▸ TASK DIRECTIONS: Gather the lines from the material that contain "Holidays".

Start of RECORDS PROVIDED

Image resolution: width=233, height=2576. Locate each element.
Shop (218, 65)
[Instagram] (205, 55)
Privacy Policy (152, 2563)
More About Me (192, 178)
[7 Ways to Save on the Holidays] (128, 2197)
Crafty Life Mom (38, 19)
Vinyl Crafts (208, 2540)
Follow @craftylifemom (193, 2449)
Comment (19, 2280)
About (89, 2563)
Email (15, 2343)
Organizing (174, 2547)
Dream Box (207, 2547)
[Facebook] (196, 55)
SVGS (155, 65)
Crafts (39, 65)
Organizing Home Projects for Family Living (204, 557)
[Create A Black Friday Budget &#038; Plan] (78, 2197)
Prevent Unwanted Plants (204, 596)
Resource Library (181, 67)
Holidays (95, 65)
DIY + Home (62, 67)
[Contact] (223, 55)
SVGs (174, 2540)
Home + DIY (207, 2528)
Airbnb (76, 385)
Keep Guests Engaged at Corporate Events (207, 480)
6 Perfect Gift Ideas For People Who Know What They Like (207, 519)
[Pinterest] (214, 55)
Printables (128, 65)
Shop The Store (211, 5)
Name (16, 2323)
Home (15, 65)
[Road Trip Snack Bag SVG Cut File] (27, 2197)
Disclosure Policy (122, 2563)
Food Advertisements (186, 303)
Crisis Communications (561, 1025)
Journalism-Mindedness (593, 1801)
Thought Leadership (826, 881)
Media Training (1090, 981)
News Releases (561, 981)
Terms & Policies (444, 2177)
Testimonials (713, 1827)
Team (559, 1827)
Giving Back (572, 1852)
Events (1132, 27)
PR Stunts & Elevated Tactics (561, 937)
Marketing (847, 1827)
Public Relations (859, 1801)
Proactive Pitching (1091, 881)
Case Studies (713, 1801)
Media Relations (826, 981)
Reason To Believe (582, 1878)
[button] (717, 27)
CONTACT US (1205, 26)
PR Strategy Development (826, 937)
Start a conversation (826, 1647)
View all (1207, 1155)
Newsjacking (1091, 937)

End of RECORDS PROVIDED

▸ ANSWER TO THIS TASK:
[7 Ways to Save on the Holidays] (128, 2197)
Holidays (95, 65)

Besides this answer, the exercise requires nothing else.